3. The apparatus of claim 2, further including, a battery manager
circuit configured to control the plurality of sections in response
to the cell-status data; and a communication interface circuit
coupled to the battery manager circuit and the first and second
ends of the daisy-chain bus, and configured and arranged to
communicate data between the battery manager circuit and the
communication circuits of the plurality of sections via the
daisy-chain bus.
4. The apparatus of claim 3, wherein the communication interface
circuit is configured to: while operating in a first mode,
communicate the data between the battery manager circuit and each
of the communication circuits via the first end of the daisy-chain
bus, and transition to a second mode in response one or more of the
communication circuits becoming unresponsive; and while operating
in the second mode, communicate the data between the battery
manager circuit and a first subset of the communication circuits
via the first end of the daisy-chain bus, communicate the data
between the battery manager circuit and a second subset of the
communication circuits via the second end of the daisy-chain bus,
disable, via the first end of the daisy-chain bus, the second
connection node of the communication node in the first subset of
communication circuit that is adjacent to the unresponsive second
subset of the communication circuits in the daisy-chain bus, and
disable, via the second end of the daisy-chain bus, the first
connection node of the communication node in the second subset of
communication circuit that is adjacent to the first subset of the
communication circuits in the daisy-chain bus.
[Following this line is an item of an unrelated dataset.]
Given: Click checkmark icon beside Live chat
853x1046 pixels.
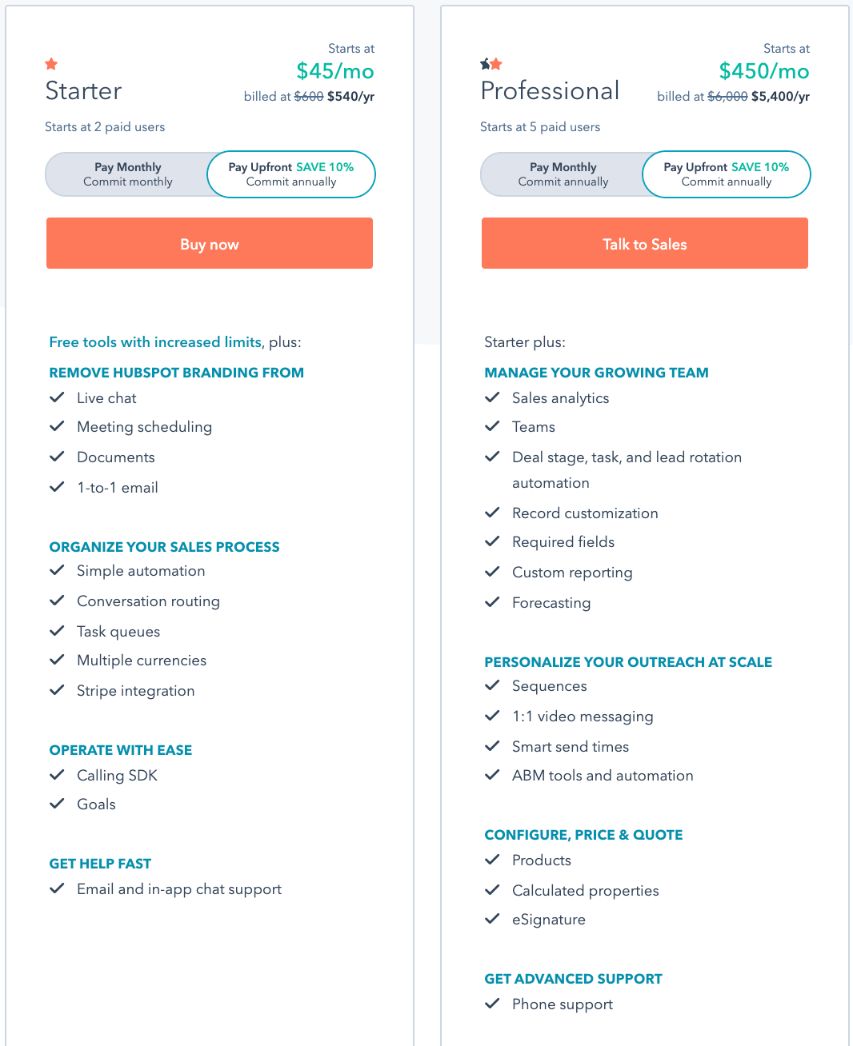Looking at the screenshot, I should click(57, 398).
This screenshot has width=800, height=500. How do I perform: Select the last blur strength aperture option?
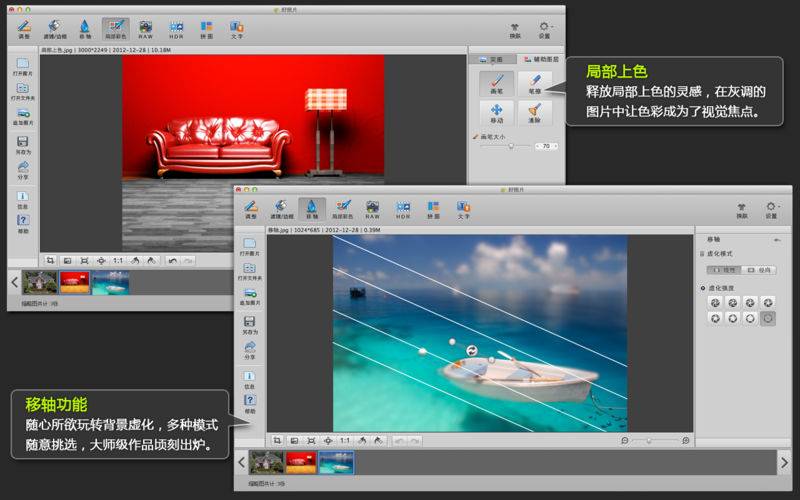click(767, 318)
5. The apparatus of claim 3, wherein adjacent pairs of the
plurality of sections in the daisy-chain bus are configured to
communicate with each other using a master-slave communication
protocol.
6. The apparatus of claim 3, further comprising a galvanic
isolation circuit having a first end coupled to the communication
interface circuit and a second end coupled to the second end of the
daisy-chain bus.
7. The apparatus of claim 3, wherein each of the plurality of
sections further includes a monitor circuit coupled to the
respective cell and configured and arranged to provide the
cell-status data to the respective communication circuit, the
cell-status data including at least one a set of measurements
including: current of the respective cell, voltage of the
respective cell, and temperature of the respective cell.
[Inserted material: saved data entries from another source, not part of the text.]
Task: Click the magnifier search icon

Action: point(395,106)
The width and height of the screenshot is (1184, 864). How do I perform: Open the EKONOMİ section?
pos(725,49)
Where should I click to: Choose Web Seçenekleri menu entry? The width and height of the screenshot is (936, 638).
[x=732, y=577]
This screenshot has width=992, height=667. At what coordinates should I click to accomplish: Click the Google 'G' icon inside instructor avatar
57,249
8. The apparatus of claim 2, wherein for each of the plurality of
sections, other than the first one of the plurality of sections at
a first end of the daisy-chain bus, the first connection node is
connected to the second connection node of another one of the
plurality of sections.
9. The apparatus of claim 1, wherein the communication circuit is
configured and arranged to: in response to receiving a first data
command via the first connection node, communicate the cell-status
data via the first connection node to the first-side circuitry, and
communicate the first data command via the second connection node
to the second-side circuitry; and in response to receiving the
first data command via the second connection node, communicate the
cell-status data via the second connection node to the second-side
circuitry, and communicate the first data command to via the first
connection node to the first-side circuitry.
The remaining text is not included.